An unlikely schooling less than a week before the German top flight’s resurrection at Borussia Park, the Bavarians nevertheless took Saturday’s disappointment with the good grace of a true heavyweight champion.
“Our opponents were better than us,” admitted head coach Pep Guardiola after overseeing his side concede three first-half goals for the first time since taking over from Jupp Heynckes last summer. “If we don’t play well, plenty of teams are better than us. We learned some good lessons about ourselves.”
Chief among the 43-year-old’s list of don’ts ahead of the Bundesliga restart is likely to be his decision to stick an extra man in midfield at the expense of the back four. Dante, Jerome Boateng and Javier Martinez struggled with the new system, before Guardiola reverted to 4-1-4-1 late in the first half in a bid to arrest his side’s slide.
Exception to the rule
Although Bayern tightened up after the restart, it took Manuel Neuer’s spot-kick heroics and a goal-line clearance from Austrian international David Alaba to prevent the unfancied hosts from adding to their haul. Suffice to say, Guardiola’s usually unshakeable cast were a country mile from their world-beating best.

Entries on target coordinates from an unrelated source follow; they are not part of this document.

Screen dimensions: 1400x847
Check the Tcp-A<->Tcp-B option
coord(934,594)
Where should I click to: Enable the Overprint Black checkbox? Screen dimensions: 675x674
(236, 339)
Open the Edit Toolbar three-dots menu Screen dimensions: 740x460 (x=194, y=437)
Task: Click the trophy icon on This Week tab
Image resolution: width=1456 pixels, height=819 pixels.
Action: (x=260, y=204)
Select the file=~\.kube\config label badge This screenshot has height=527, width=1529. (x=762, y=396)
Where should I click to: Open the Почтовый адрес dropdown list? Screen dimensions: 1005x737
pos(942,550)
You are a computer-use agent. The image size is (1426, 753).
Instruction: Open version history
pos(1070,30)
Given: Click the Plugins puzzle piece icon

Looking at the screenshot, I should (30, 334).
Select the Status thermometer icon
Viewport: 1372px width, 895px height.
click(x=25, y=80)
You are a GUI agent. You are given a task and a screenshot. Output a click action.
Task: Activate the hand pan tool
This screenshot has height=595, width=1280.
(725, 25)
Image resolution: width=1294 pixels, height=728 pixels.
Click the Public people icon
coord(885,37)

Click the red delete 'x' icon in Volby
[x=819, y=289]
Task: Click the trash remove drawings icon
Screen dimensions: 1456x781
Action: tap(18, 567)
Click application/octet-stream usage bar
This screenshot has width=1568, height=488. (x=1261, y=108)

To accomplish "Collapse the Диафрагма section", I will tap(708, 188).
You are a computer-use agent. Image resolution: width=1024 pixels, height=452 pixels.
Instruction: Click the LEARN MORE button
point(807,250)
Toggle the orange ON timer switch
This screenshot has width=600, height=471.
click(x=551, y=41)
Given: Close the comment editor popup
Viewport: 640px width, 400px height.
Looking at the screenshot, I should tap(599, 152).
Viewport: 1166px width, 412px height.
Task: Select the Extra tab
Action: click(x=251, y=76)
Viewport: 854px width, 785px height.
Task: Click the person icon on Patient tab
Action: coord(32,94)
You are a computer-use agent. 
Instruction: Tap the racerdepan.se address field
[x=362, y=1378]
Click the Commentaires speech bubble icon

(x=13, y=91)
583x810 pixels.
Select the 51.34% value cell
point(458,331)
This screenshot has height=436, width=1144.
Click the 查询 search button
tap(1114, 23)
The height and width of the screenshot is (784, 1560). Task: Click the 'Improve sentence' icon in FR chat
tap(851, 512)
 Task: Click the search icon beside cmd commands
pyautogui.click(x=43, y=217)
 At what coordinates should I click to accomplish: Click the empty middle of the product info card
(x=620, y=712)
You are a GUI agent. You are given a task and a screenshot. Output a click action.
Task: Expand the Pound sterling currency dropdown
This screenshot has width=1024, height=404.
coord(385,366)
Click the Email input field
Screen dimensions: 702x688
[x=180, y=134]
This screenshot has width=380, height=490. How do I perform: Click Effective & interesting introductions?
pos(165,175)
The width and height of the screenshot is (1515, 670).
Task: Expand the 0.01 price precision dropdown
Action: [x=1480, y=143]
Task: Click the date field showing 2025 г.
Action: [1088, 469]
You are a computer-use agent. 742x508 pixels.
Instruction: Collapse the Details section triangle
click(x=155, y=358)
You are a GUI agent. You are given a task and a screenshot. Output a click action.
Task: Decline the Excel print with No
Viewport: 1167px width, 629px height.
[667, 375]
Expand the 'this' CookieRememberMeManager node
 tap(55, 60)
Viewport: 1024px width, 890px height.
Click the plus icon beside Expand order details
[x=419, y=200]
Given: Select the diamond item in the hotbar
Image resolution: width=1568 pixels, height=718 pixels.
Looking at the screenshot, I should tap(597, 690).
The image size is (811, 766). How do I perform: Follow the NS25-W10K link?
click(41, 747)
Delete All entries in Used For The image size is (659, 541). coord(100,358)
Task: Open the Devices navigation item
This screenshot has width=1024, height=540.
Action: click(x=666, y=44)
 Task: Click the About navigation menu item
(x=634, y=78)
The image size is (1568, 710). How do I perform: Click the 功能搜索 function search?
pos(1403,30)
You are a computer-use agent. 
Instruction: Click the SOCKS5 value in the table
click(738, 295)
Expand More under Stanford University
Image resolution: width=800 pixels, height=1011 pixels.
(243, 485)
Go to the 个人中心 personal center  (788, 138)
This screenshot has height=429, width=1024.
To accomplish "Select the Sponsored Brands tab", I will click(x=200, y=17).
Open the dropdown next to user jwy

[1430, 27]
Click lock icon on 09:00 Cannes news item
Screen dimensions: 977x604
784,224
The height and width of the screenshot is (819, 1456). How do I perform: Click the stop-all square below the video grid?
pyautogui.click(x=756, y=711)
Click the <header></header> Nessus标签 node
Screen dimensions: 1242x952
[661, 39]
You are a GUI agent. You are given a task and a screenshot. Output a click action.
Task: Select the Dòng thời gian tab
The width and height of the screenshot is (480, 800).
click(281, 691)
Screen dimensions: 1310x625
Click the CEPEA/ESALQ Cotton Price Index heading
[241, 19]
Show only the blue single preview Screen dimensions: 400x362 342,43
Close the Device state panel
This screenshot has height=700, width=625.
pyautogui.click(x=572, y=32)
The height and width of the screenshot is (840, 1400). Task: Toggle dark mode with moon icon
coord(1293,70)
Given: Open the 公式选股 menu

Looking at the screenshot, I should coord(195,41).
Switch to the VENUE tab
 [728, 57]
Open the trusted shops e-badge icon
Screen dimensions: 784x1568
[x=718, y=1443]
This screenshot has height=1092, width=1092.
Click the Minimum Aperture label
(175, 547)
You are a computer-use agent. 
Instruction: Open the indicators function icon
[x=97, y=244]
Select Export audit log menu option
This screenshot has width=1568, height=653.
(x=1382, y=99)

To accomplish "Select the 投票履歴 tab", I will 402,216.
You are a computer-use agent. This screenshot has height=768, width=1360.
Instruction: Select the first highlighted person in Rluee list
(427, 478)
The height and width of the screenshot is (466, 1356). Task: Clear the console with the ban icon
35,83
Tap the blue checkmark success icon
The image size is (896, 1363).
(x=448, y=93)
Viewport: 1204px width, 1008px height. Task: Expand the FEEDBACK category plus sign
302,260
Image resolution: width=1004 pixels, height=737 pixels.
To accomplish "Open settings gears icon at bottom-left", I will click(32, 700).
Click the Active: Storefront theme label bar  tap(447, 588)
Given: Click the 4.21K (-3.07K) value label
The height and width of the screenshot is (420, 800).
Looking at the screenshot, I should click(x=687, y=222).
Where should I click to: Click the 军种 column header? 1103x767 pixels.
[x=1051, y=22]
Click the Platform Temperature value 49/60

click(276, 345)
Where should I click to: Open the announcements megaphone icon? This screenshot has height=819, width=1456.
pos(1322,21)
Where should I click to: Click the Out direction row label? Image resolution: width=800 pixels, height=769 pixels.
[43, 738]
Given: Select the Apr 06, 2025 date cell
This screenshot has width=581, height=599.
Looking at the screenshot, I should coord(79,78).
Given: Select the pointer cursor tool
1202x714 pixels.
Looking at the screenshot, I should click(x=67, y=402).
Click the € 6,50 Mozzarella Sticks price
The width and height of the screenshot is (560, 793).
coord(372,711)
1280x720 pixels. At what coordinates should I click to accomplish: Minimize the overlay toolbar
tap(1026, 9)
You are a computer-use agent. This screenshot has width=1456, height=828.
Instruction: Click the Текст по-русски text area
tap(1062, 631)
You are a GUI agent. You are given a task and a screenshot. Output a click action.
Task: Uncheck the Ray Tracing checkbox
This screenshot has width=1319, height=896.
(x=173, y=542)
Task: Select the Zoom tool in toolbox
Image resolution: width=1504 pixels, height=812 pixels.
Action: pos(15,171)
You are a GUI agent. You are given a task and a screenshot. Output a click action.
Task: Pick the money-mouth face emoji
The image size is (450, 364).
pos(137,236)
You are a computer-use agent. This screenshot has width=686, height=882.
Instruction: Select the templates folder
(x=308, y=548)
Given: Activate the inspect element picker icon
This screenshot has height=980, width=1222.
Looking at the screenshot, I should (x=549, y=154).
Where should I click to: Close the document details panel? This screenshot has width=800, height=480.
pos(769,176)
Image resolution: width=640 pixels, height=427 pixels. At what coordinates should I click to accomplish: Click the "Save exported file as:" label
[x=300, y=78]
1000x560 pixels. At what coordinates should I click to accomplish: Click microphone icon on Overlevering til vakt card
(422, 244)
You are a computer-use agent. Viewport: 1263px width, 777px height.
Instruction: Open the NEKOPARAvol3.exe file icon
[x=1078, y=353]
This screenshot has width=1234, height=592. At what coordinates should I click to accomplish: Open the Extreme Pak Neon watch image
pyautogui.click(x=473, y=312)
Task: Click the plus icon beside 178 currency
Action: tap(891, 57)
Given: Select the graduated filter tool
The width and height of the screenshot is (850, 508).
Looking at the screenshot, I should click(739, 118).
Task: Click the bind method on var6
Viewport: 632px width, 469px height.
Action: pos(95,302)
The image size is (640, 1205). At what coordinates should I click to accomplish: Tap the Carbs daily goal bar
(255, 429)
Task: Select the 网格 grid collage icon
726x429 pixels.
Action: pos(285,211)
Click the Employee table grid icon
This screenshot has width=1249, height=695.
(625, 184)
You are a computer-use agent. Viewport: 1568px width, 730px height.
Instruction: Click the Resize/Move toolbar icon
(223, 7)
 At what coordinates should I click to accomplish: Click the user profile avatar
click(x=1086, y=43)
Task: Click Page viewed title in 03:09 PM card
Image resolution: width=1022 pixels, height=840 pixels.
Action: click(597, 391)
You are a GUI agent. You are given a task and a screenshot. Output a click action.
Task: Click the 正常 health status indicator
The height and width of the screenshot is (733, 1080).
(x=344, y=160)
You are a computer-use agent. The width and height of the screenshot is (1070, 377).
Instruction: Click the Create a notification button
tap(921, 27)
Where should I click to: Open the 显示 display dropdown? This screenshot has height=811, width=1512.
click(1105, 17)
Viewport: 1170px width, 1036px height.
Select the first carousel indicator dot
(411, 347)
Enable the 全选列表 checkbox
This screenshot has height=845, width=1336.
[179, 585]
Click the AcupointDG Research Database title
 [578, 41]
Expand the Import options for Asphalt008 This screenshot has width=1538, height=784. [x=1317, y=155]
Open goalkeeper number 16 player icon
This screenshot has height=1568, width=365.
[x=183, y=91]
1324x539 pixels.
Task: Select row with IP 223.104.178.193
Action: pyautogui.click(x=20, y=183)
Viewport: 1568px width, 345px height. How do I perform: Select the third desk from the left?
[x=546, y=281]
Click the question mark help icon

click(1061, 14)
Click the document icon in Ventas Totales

The good news is that friendlies were designed with such slip-ups in mind. And with Franck Ribery, Arjen Robben, Daniel van Buyten, Bastian Schweinsteiger and captain Philipp Lahm all expected to return in the week ahead, Friday’s hosts Borussia Mönchengladbach would be wise not to read too much into Bayern’s first loss of 2014. There is every chance it will be their last.